# Bait Junkys



## Jim (Jun 11, 2013)

*Long* time Tinboats member Bugpac has started a new venture and I wanted to give him a shameless plug here on our site. They started a site to supply bait makers with plastics, colorants, bags.....everything needed to make your own plastic baits. 

If you ever thought about taking the plunge to start making your own baits, you now have a resource you can talk to direct. They also have a forum where you can discuss all kinds of custom baits like spinnerbaits, crank baits, custom paints and what not. I have been over there reading the forum, I like where it is going.
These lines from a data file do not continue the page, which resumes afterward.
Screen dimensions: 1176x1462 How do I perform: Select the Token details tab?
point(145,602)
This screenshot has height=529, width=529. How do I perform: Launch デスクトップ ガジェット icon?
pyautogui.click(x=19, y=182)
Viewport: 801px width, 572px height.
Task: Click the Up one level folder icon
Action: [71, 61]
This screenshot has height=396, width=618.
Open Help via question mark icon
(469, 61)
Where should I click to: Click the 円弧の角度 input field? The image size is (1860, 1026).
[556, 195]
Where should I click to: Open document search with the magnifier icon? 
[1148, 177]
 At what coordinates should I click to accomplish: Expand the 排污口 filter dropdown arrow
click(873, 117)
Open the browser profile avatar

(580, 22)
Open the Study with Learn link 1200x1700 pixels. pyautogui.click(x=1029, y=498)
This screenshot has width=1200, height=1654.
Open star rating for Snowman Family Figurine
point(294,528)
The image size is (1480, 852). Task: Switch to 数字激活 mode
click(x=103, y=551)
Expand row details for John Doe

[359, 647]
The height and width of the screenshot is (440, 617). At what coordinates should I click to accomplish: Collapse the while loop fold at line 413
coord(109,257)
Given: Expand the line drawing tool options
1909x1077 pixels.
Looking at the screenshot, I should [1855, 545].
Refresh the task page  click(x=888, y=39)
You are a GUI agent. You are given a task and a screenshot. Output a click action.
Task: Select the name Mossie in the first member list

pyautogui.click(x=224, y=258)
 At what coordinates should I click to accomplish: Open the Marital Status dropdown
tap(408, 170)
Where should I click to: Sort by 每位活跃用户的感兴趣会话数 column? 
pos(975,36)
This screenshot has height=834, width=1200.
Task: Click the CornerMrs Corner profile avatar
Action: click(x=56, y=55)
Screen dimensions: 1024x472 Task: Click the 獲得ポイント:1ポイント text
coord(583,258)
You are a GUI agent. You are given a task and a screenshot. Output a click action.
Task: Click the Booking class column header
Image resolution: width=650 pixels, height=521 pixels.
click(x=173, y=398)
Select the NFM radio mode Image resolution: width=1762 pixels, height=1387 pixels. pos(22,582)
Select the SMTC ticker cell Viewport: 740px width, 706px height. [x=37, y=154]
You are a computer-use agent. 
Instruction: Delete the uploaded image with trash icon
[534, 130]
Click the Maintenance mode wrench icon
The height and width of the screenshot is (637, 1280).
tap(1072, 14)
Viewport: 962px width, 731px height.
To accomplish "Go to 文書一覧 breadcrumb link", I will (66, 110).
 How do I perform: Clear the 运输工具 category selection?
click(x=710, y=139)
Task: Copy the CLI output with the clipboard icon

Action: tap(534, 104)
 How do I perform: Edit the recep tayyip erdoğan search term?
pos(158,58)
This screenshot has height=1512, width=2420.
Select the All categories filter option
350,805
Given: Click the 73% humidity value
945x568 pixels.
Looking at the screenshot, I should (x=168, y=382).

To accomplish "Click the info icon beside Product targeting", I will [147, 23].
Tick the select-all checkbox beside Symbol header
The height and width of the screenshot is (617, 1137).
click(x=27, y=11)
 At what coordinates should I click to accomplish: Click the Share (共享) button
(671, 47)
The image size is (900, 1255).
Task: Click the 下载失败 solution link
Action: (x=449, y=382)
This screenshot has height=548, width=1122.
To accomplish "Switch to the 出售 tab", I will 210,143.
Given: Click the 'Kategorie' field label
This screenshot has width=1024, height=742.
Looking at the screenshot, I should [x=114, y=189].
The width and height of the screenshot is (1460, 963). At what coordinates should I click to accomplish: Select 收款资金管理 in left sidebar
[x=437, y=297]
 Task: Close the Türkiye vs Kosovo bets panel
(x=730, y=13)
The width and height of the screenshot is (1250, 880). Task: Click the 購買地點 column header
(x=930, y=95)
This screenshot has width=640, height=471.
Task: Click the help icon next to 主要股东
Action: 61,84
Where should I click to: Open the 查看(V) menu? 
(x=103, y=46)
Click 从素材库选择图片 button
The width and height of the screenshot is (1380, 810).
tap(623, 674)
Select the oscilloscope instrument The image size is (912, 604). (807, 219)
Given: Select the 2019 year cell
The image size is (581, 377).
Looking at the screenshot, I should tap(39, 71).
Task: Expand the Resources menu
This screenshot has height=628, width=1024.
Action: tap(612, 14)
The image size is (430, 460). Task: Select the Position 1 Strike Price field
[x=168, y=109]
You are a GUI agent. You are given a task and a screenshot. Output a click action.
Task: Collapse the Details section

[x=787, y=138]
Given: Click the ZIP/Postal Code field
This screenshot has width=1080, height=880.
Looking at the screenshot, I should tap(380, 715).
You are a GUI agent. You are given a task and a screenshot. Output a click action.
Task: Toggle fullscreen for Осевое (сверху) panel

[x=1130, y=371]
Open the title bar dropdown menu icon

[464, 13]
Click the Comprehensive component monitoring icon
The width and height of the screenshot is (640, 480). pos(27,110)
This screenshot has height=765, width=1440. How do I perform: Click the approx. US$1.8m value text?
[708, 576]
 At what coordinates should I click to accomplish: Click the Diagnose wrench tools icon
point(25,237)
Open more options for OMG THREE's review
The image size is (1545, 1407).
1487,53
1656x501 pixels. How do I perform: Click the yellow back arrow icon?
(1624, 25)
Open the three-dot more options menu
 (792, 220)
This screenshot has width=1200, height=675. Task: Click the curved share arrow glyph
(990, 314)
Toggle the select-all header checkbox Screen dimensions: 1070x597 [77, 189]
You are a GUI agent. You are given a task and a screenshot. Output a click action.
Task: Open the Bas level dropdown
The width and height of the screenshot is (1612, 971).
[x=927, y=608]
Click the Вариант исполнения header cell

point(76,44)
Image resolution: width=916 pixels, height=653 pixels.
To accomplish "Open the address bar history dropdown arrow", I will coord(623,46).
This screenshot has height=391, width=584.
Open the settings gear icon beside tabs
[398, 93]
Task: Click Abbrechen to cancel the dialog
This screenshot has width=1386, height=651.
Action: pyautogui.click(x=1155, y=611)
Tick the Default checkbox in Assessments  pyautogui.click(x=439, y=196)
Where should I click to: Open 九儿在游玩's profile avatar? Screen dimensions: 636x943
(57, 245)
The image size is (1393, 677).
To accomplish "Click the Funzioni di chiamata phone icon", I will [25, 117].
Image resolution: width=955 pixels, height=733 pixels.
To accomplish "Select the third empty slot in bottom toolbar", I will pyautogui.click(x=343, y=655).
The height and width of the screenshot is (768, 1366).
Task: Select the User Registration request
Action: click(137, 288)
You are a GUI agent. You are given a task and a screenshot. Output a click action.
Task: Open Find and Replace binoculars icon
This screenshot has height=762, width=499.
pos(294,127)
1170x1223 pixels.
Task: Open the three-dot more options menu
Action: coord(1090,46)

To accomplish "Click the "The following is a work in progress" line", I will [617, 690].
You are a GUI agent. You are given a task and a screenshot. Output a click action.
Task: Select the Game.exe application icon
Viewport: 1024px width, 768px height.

Anyway, check them out here: https://baitjunkys.com/forum/index.php

If you start making baits, you better send me a few to try. 8) :lol: 


Good luck Bugpac and crew!
Jim


----------



## fender66 (Jun 12, 2013)

WOW...that's awesome. Bugpac is a great guy too. You can't go wrong when doing business with him.

I've wanted to try my hand at making some personal baits for a long time....just can't seem to find enough time to pull the trigger. Now I know where I'm going when I do find the time.

Good luck Bugpac...hope you make your millions with this one.


----------



## Bugpac (Jun 14, 2013)

Thanks for the kind words guys, It seems to be a never ending affair, between the 70+ hour day job, and stocking up this stuff for the store, I do manage to fish every other week still.


----------